When the avalanche hit, MacKenzie was swept down the mountain about 1,800 metres, police say.

"When the other three skiers found the male, he was severely injured and unconscious," Thiessen said. "One skier stayed with him, while the other two went to seek help, administering CPR until help arrived many hours later."

The skiers managed to notify police about the incident just as darkness fell around 4:30 p.m., but the injured skier and his companion remained on the mountain as rescuers attempted to reach the remote site.

"I think everybody can imagine what it would be like to be left on a mountain with your ski buddy while hoping that he is going to survive while they wait for help to come back," said Thiessen.

The first rescue attempt using a helicopter by the Whistler/Pemberton search and rescue team was turned back by darkness.

A second attempt was made by a search and rescue helicopter from CFB Comox, but it had to turn back because of poor weather conditions, John Millman, from the Canadian Forces Joint Rescue Co-ordination Centre Victoria, told CBC News.

Mt Caspar, B.C.

The RCMP then organized a ground-based search and rescue team, but darkness and weather hampered the team's efforts overnight.

Finally, after several hours of difficult travel by snowmobile and then by skis in the dark, the rescue team reached the pair about 12 kilometres from the nearest road early Friday morning.

MacKenzie's body was finally removed from the site Friday afternoon.

"Unfortunately, this is an example of the extreme, extreme risk in the backcountry area of British Columbia," Thiessen said. "The avalanche risk is high. The warnings have gone out. Unfortunately this gentleman paid with his life."

CBC meteorologist Johanna Wagstaffe said overnight temperatures in Pemberton dipped to –3 C and roughly 10 centimetres of snow fell. The temperature at the higher elevation where the skier was injured would likely have been a few degrees cooler.

A town in mourning

In Whistler and Pemberton on Friday friends and co-workers were in mourning after learning of MacKenzie's death. His love and knowledge of the Whistler-area mountains were well known, along with his skill on skis, many said.

Eric Berger is an outdoor photographer who's spent many years on local hills, shooting pictures of skiers, including MacKenzie.

'With Mother Nature there's so many variables out there. ... You just can't control it.' —  Outdoor sports photographer Eric Berger

"He was a great guy, super positive, energetic, you know always smiling, really friendly, always really keen and a hard worker," he said.

"It's a small community and I think that he was well respected for what he did … the ski patrol," Berger said. "And I'm sure he had a large circle of friends. A lot of people are going to be touched by it."

Regardless of a skier's skills, backcountry skiing remains a sport with unavoidable risks, said Berger.

"It's just a reminder that with Mother Nature there's so many variables out there. … You just can't control it. You can just do the best you can."

Avalanche danger high           

The avalanche hazard has remained high in most areas of British Columbia for several days, thanks to unusually mild temperatures, and numerous warnings have been issued to snowmobilers and skiers to exercise extreme caution in the province's backcountry.
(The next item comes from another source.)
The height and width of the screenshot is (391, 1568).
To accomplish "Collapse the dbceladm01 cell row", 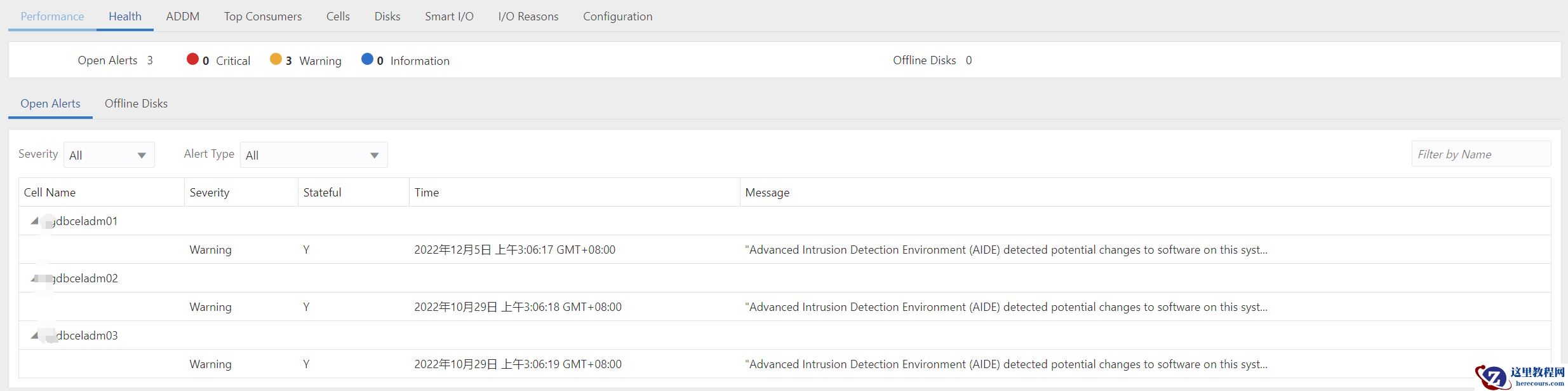I will pos(34,221).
Provincial officials have closed several major highway passes in recent days in order to clear the avalanche risk.

mi-bc-111230-pemberton-avalanche

A member of the search and rescue team warms up a snowmobile on Friday night. (CBC)

Two avalanches have also been reported at B.C. ski resorts in recent days.

On Thursday a skier triggered an avalanche near the Revelstoke Mountain Resort in the Greely Bowl area of Mt. Mackenzie. The avalanche started outside the controlled boundary area, but part of the debris field ended up inside the controlled boundaries of the resort. Nobody was injured in the incident.

On Wednesday there was an avalanche at the Kicking Horse Mountain Resort near Golden. RCMP said the slide came down on a ski run, but no one was trapped or injured.

The death of the Pemberton skier is the second avalanche fatality this season in B.C. In November a snowmobiler died in an avalanche in the Torpy Mountain recreation area near Prince George.